Word and element location records:
□ □ □ □
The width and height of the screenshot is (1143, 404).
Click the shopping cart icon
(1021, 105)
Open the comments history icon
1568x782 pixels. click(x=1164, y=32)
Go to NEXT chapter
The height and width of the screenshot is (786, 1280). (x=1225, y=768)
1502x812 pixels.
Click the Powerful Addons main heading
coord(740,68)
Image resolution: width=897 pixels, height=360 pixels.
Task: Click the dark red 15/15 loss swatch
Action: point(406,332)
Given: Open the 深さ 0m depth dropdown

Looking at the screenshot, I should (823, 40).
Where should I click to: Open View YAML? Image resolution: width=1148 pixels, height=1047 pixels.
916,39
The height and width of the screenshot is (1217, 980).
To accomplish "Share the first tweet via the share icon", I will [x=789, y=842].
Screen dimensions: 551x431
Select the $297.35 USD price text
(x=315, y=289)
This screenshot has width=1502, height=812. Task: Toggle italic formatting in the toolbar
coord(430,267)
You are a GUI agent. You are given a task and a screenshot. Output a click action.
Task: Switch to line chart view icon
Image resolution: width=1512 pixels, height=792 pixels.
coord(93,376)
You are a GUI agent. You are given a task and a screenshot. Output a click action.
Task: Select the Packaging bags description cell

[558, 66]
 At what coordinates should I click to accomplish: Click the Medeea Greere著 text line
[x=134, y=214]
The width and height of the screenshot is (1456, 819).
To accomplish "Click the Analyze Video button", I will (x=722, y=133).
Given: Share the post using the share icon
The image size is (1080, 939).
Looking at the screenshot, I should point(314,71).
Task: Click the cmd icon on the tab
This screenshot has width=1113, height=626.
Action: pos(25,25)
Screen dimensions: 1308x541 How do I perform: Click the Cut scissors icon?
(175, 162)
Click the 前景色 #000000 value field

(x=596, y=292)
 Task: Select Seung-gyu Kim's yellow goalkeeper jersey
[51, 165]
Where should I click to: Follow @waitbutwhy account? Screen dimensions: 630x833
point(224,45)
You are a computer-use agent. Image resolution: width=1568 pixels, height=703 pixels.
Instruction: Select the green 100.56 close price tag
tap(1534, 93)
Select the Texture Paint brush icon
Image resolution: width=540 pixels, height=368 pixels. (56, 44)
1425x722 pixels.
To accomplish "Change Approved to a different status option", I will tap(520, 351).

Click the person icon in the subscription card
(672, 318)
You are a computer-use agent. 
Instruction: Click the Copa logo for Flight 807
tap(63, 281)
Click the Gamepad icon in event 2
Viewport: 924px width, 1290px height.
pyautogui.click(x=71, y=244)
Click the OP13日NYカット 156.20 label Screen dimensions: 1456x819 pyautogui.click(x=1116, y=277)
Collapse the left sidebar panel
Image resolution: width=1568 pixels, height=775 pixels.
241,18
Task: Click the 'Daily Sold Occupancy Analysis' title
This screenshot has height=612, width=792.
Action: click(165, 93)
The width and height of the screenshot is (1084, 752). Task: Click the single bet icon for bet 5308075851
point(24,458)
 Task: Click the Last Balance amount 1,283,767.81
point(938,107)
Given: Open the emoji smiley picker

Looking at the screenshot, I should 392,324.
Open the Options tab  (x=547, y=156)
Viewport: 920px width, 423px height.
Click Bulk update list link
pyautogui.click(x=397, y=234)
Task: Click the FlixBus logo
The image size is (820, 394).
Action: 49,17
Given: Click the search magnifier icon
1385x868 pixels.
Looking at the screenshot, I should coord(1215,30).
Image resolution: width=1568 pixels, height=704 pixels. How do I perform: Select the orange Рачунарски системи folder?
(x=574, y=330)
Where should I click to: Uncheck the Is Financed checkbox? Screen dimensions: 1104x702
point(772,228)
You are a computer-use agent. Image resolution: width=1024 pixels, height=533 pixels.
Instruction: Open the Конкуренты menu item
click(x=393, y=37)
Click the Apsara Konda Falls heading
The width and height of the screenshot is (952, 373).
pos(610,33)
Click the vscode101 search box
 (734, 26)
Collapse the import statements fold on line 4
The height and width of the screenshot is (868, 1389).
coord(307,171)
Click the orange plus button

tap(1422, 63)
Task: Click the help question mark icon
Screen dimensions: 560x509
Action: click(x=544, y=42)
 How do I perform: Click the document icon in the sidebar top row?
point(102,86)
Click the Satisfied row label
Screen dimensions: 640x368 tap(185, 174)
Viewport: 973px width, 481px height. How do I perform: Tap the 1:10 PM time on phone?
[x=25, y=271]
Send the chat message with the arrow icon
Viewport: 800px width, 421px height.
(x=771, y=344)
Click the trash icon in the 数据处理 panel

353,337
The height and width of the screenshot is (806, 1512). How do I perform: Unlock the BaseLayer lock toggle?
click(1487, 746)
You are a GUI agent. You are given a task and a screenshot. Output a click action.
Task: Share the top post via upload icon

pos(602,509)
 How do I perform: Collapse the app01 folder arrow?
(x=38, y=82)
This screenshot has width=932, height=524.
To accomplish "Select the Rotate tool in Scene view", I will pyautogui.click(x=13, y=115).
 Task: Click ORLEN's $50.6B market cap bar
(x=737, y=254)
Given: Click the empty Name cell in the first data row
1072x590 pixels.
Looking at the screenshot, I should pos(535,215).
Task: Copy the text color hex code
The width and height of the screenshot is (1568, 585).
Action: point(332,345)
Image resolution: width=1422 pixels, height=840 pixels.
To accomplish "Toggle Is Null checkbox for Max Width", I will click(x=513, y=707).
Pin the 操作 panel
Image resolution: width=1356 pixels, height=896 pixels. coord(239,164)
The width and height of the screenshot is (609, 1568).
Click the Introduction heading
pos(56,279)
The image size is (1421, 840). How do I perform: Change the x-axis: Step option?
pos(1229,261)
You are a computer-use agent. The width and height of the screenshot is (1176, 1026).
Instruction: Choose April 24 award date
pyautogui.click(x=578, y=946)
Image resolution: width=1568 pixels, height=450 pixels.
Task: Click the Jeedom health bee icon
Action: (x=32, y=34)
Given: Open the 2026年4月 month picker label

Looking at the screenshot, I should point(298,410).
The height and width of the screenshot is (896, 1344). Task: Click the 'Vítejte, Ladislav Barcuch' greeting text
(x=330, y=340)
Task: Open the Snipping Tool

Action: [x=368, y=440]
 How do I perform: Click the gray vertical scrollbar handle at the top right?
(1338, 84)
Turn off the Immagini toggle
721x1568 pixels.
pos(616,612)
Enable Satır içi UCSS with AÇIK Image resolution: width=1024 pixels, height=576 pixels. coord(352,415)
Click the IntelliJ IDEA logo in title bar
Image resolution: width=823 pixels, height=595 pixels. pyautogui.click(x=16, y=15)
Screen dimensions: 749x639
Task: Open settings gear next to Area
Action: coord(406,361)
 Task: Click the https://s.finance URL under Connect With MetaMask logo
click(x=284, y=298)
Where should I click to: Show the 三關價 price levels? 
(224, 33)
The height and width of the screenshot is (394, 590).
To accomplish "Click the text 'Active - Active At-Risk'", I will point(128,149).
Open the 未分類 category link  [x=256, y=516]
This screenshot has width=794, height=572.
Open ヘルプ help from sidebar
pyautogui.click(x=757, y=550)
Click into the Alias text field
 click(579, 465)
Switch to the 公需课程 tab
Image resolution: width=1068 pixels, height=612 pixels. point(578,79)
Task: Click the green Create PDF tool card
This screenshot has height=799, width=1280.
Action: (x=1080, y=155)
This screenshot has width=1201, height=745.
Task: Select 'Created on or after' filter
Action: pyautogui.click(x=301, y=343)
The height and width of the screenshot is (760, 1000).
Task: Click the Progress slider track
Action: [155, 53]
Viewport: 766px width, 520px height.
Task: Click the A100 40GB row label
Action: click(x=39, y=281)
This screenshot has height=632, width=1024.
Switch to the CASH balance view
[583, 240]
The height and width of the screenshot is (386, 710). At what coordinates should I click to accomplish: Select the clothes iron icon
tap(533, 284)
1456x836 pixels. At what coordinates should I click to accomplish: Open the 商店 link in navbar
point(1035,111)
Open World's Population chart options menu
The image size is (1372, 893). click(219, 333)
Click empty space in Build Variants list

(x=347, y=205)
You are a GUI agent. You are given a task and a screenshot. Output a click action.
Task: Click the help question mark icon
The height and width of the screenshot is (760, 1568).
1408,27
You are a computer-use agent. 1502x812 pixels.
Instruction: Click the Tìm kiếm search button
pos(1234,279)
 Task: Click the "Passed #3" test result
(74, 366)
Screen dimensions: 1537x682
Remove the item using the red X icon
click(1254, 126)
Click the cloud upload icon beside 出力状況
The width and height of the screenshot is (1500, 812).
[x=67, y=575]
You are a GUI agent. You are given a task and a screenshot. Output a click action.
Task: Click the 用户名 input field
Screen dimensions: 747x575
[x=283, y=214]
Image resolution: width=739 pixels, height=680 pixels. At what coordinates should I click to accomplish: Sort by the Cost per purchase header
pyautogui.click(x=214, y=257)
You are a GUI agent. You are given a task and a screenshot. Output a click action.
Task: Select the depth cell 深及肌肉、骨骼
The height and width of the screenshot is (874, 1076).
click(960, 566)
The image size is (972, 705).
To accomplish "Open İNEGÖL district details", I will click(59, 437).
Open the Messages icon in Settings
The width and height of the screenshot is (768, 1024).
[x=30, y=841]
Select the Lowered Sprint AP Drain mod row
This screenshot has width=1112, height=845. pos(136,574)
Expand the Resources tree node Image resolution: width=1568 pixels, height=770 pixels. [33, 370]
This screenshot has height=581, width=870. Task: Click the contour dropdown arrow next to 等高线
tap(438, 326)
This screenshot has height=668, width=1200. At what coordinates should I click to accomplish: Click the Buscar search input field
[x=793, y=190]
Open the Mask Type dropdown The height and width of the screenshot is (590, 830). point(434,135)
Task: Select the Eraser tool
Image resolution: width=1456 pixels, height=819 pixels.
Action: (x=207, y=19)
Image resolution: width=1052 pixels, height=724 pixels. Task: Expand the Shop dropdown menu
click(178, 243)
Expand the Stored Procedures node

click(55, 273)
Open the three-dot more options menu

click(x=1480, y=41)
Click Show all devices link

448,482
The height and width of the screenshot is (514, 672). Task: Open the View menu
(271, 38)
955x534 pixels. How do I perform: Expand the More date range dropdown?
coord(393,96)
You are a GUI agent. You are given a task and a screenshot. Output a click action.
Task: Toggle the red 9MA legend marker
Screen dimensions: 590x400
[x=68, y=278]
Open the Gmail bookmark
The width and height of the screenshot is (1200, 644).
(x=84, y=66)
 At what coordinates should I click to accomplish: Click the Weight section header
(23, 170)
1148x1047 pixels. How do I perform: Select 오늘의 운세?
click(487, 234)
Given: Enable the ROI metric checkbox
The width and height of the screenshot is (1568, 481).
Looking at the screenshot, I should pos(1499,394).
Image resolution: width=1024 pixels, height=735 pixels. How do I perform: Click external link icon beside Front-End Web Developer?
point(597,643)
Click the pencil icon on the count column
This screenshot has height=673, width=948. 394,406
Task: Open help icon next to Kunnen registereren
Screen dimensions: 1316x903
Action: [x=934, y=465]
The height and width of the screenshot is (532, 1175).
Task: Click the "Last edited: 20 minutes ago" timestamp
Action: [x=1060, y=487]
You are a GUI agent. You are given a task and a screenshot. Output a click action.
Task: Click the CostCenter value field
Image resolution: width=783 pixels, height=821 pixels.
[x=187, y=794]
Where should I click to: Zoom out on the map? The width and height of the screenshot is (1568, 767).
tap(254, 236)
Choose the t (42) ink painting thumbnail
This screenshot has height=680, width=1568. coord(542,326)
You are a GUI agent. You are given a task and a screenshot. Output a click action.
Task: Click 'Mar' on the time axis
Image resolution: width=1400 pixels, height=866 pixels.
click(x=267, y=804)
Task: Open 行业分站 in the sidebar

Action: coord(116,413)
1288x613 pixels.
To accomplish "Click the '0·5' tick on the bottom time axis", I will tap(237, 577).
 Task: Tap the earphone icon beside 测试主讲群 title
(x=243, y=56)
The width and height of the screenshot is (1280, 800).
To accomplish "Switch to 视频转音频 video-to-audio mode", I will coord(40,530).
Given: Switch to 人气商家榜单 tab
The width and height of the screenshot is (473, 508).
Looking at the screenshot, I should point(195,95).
□ □ □ □
• [WHAT YOU WILL DO]
Rewrite the records from the line with "Click the IntelliJ IDEA logo in title bar" to the line with "Action: click(x=39, y=281)", swapping "Alias" for "Username" and leaving everything else as is.

• [SOLUTION FOR THIS EXERCISE]
Click the IntelliJ IDEA logo in title bar
Image resolution: width=823 pixels, height=595 pixels. pyautogui.click(x=16, y=15)
Screen dimensions: 749x639
Task: Open settings gear next to Area
Action: coord(406,361)
 Task: Click the https://s.finance URL under Connect With MetaMask logo
click(x=284, y=298)
Where should I click to: Show the 三關價 price levels? 
(224, 33)
The height and width of the screenshot is (394, 590).
To accomplish "Click the text 'Active - Active At-Risk'", I will point(128,149).
Open the 未分類 category link  [x=256, y=516]
This screenshot has width=794, height=572.
Open ヘルプ help from sidebar
pyautogui.click(x=757, y=550)
Click into the Username text field
 click(579, 465)
Switch to the 公需课程 tab
Image resolution: width=1068 pixels, height=612 pixels. point(578,79)
Task: Click the green Create PDF tool card
This screenshot has height=799, width=1280.
Action: (x=1080, y=155)
This screenshot has width=1201, height=745.
Task: Select 'Created on or after' filter
Action: pyautogui.click(x=301, y=343)
The height and width of the screenshot is (760, 1000).
Task: Click the Progress slider track
Action: [155, 53]
Viewport: 766px width, 520px height.
Task: Click the A100 40GB row label
Action: click(x=39, y=281)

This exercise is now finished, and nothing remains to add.